Exercise brief: Please copy the article on Cedarville University's curriculum policy from "When they heard" to "criticizing the administration.", changing "department chairs" to "academic deans".

Extract provided:
#####
Faculty push back against stricter standards keeping curse words, R-rated movies, and sexual content out of their curricula.

Christianity Today April 26, 2017
Nyttend / Wikimedia

This spring, Cedarville University enacted new curriculum guidelines inspired by Philippians 4:8 and aimed at purifying coursework of erotic and graphic content.

Cedarville, a buttoned-up Baptist school with a 130-year Christian history, is not the kind of place where professors assign Fifty Shades of Grey or anything close. But administrators want to err on the side of caution. This means, for example, that now an R-rated movie like Schindlers List cannot be shown in its entirety, nor can students put on plays that include swear words.

In its Biblically Consistent Curriculum policy, nicknamed for the Apostle Paul’s admonishment to Christians in Philippi, Cedarville has spelled out new guidelines officially barring any materials that “may be considered ‘adult’ in nature, that represent immorality, or that may be a stumbling block to students.”

The move comes as the Ohio school, located between Columbus and Dayton, unfolds a broader, campus-wide campaign to double-down on its biblical identity. At a time when fellow Christian colleges are looking to defy narrow evangelical stereotypes and compete with secular schools, Cedarville is instead deepening its conservative Christian distinctions.

When they heard about the Philippians 4:8 policy through department chairs and town hall meetings last month, faculty in the disciplines most impacted by the restrictions—which cover movies, plays, art, and texts—were frustrated. So were the small group of students who got their hands on a copy of the 1,500-word policy. They wondered: Why were these new rules necessary? How would they be applied?

Christianity Today heard from four current and former Cedarville faculty in the humanities who spoke on the condition of anonymity, citing fear of retaliation toward them or their colleagues for publicly criticizing the administration.

“Faculty in various department meetings were absolutely furious—even faculty who tend to be in favor of the administration’s policies,” said one of the dozens of concerned professors who showed up at the town hall meetings held by administrators in March. “It seems to me the goal is to have a squeaky clean, shiny place—scrubbed clean like a Christian bookstore.”
#####
Data:
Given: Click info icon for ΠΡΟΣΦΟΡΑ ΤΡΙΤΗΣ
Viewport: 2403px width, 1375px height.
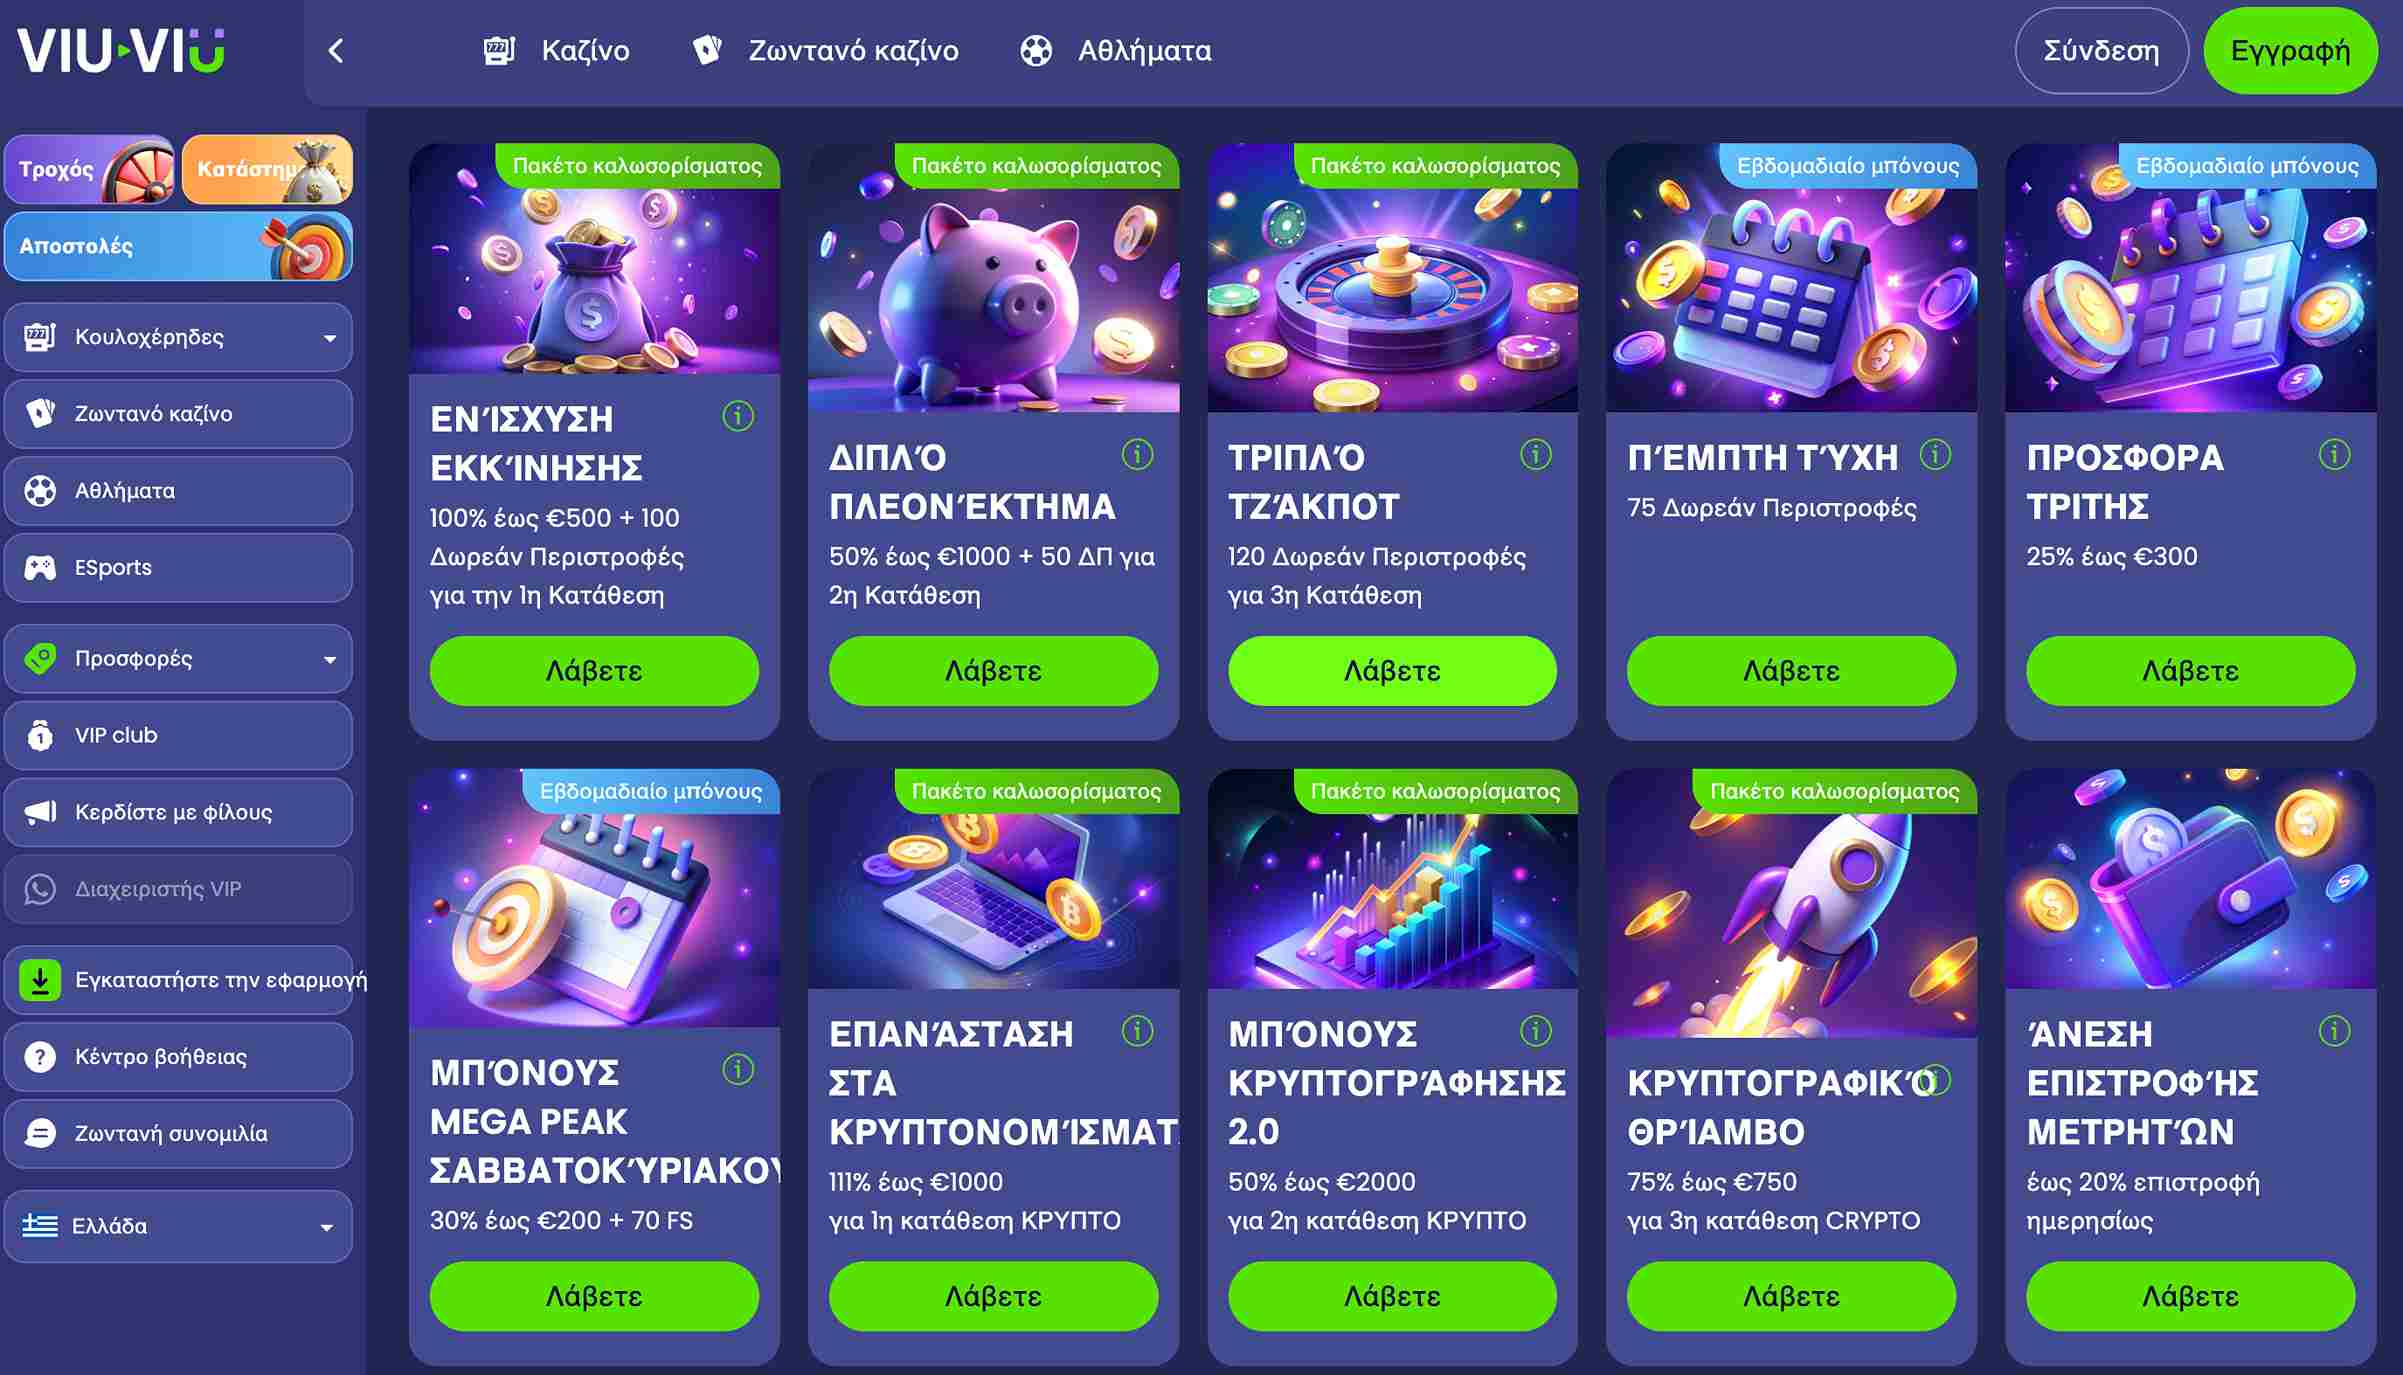Looking at the screenshot, I should pyautogui.click(x=2334, y=455).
#####
Reply:
When they heard about the Philippians 4:8 policy through academic deans and town hall meetings last month, faculty in the disciplines most impacted by the restrictions—which cover movies, plays, art, and texts—were frustrated. So were the small group of students who got their hands on a copy of the 1,500-word policy. They wondered: Why were these new rules necessary? How would they be applied?

Christianity Today heard from four current and former Cedarville faculty in the humanities who spoke on the condition of anonymity, citing fear of retaliation toward them or their colleagues for publicly criticizing the administration.